Jeremy, I'm happy to see your build starting to take shape.


----------



## jayhawkblk (May 29, 2007)

Jeremy hurry up and get this thing done LOL!


----------



## Guest (Aug 27, 2013)

Guys... Just getting started... More pics will be posted...


----------



## optimaprime (Aug 16, 2007)

sub gonna be nice man !!!


----------



## Guest (Aug 27, 2013)

The idea is to have a false floor with both Brax amps, Matrix passive filters and the pair of M10.1 subwoofers installed underneath. The rear area will look stock until cover panels are removed to showcase the system components.

The frontstage will also look OEM until covers are removed.... still working out the details on this...


----------



## splaudiohz (Apr 1, 2011)

Curious for Pics also.... :thumbsup:


----------



## shutmdown (Aug 24, 2008)

sub'd


----------



## splaudiohz (Apr 1, 2011)

SQ_MDX said:


> "Something wicked this way comes...."
> 
> Equipment will be:
> 
> ...


I am so happy to see you building rather than buying and selling


----------



## Guest (Aug 28, 2013)

Thanks.... 
Power and Ground wiring is next up....

.... and then test fitting all the equipment in the back


----------



## Guest (Sep 13, 2013)

Still working on the install guys... more to come once we get further along...

Promise I'll post some photos....


----------



## knever3 (Mar 9, 2009)

Just the equipment alone is worth the view.


----------



## xpacpal1x (Apr 10, 2012)

To the OP, FWIW, I've been tinkering with my 2003 MDX for years and have removed the entire interior on several occasions. I notice from your photo that it seems you haven't put down any "soundproofing". Do yourself a favor and put down a nice thick layer of Dynamat (I'm not brand loyal...use whatever brand you prefer). I always regretted not doing that the very first time I exposed the entire interior of my MDX. Results are debatable, but, in my opinion, it takes the road noise down a notch...you seem experienced at this, I wonder why you haven't done this on your previous install? On the first tear down of my MDX, I noticed the "factory" soundproofing and assumed I wouldn't be able to improve on that...as I said above...I finally put down a layer of aftermarket dampening (everywhere except the headliner and the firewall...and I regret not doing those areas) and was happy I did. Careful tire choice on this vehicle also helps minimize road noise.


----------



## Guest (Sep 16, 2013)

Oh yes... Soundproofing is being done.... 

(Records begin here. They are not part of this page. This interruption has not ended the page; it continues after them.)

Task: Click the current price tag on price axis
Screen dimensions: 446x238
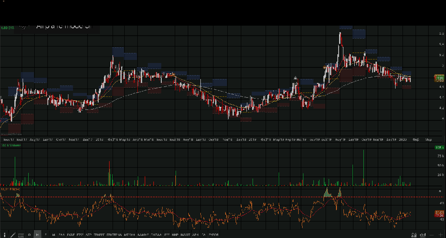Action: [439, 79]
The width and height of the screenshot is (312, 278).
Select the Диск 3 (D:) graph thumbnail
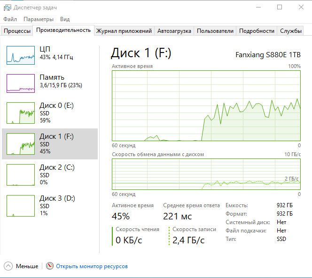tap(21, 206)
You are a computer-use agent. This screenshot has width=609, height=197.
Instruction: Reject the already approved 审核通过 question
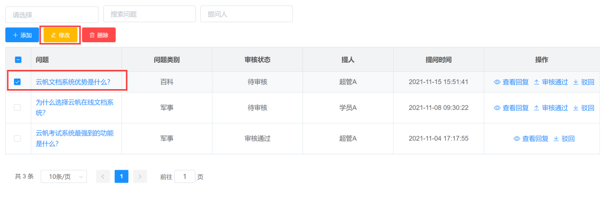pyautogui.click(x=564, y=139)
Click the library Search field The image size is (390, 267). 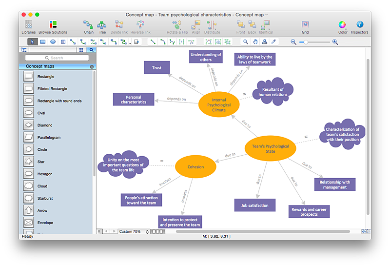click(57, 58)
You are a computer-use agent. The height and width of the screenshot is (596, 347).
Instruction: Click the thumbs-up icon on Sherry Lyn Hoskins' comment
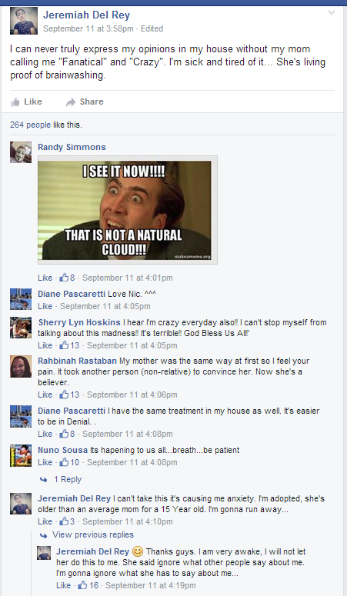pos(64,345)
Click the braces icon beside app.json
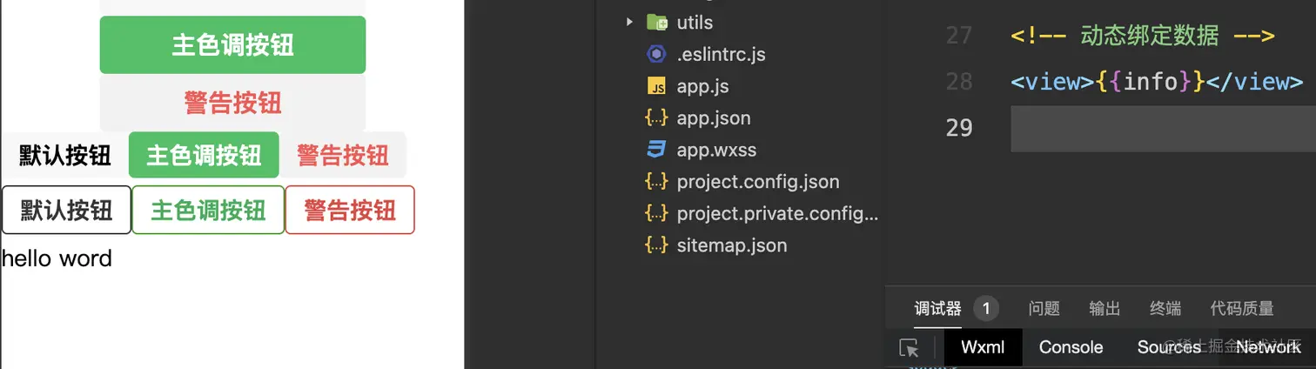The height and width of the screenshot is (369, 1316). coord(656,118)
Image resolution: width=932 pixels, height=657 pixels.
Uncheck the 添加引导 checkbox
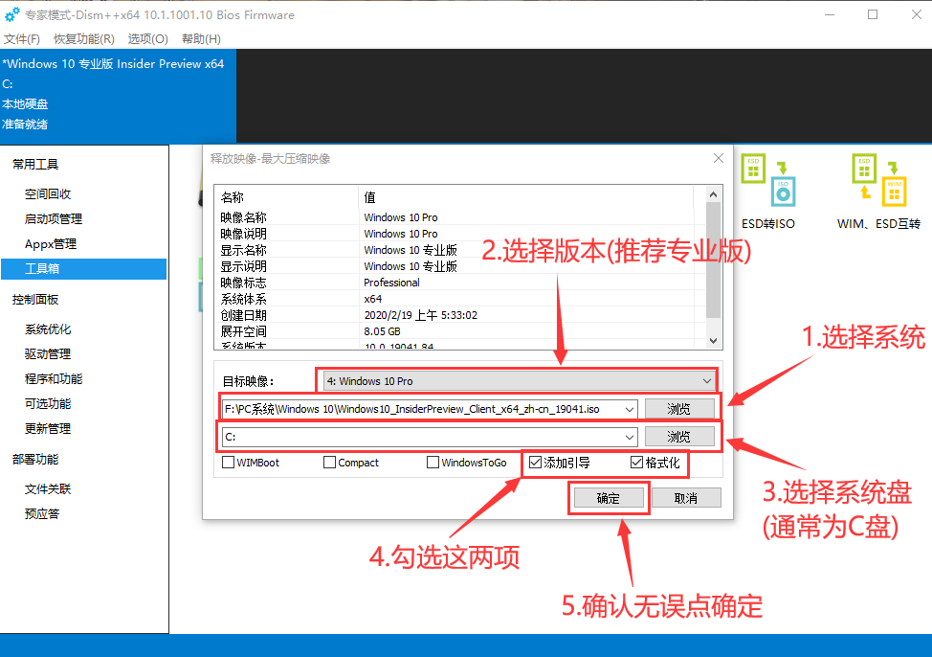(x=536, y=463)
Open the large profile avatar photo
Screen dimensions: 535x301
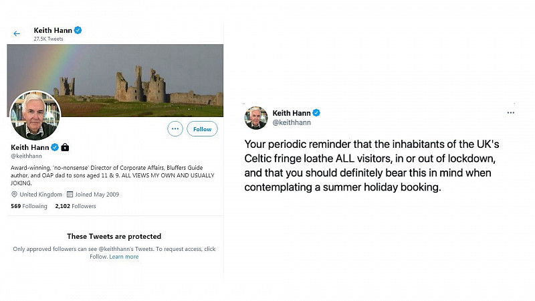click(x=35, y=115)
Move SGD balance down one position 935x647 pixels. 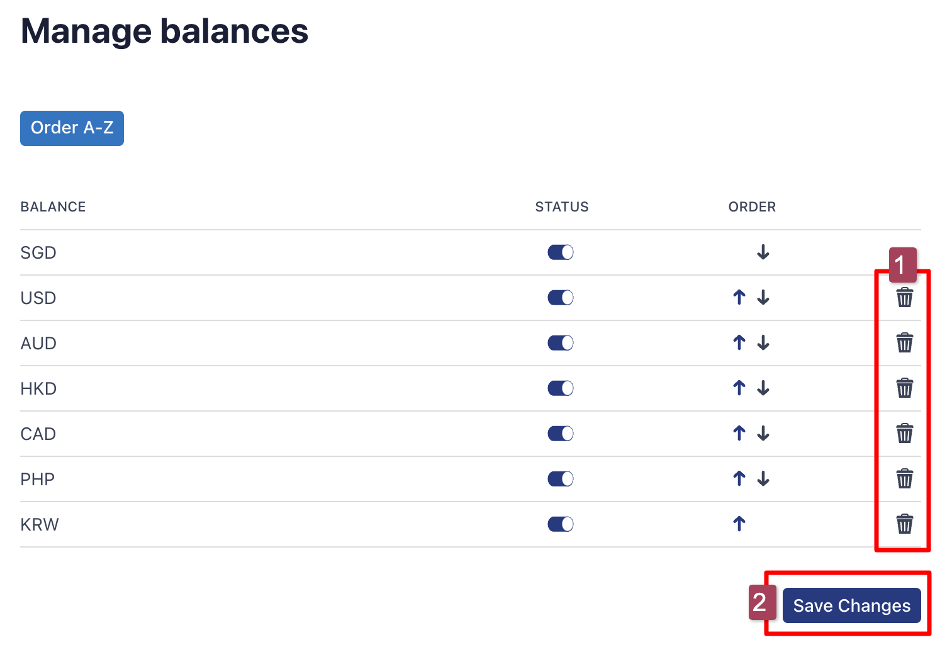click(x=763, y=252)
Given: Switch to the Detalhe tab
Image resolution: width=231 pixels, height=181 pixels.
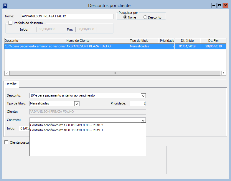Looking at the screenshot, I should pyautogui.click(x=11, y=84).
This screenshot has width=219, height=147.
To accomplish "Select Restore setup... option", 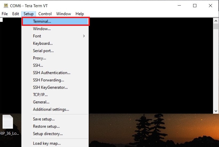I will [46, 126].
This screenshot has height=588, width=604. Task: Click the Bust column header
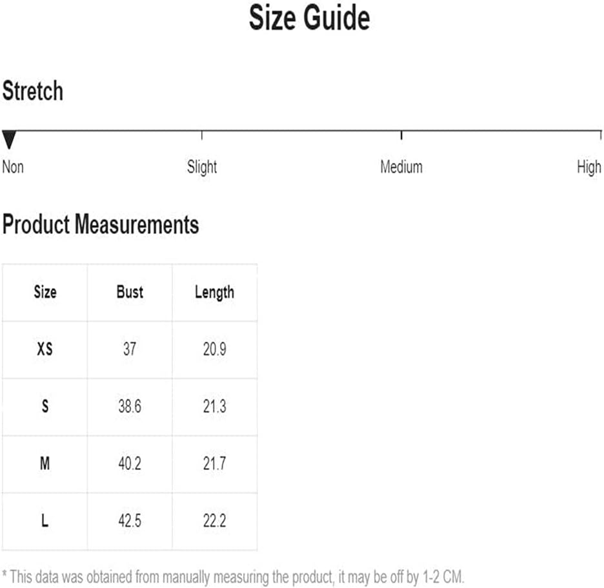coord(130,292)
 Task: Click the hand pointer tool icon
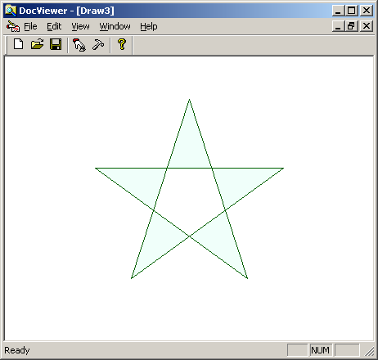coord(79,45)
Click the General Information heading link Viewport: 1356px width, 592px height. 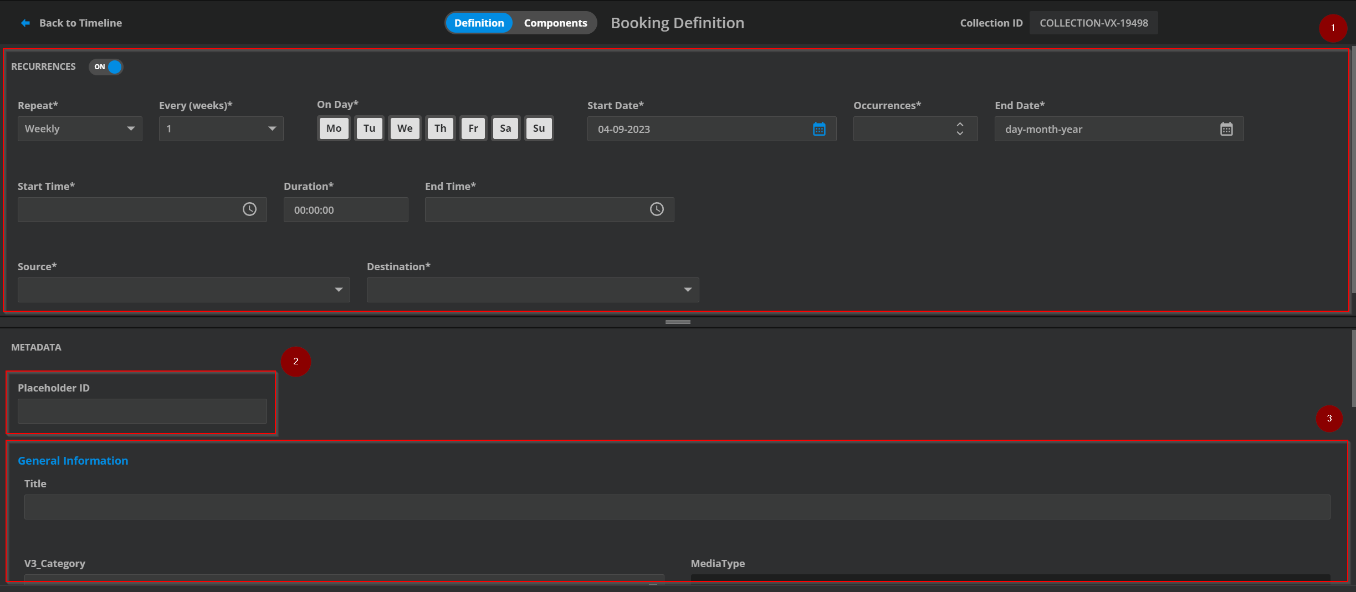point(73,461)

In order for the false floor to look OEM... The third row seats were removed since they have never been used anyway...


----------



## splaudiohz (Apr 1, 2011)

Pics? Pretty please


----------



## Horsemanwill (Jun 1, 2008)

pics


----------



## Guest (Sep 18, 2013)

As I said, going to be a slow build.... 

Pics will be posted as they are made


----------



## Niebur3 (Jul 11, 2008)

Jeremy has to go to his darkroom and develop pics....it takes time.....lol!


----------



## jimmys91 (Nov 28, 2009)

He worKs few doors down from me if any progress is made ill sneak a spy photo lol


----------



## deeppinkdiver (Feb 4, 2011)

Sub'd...great guy and stellar choice of products!

Really looking forward to seeing what you come up with Jeremy..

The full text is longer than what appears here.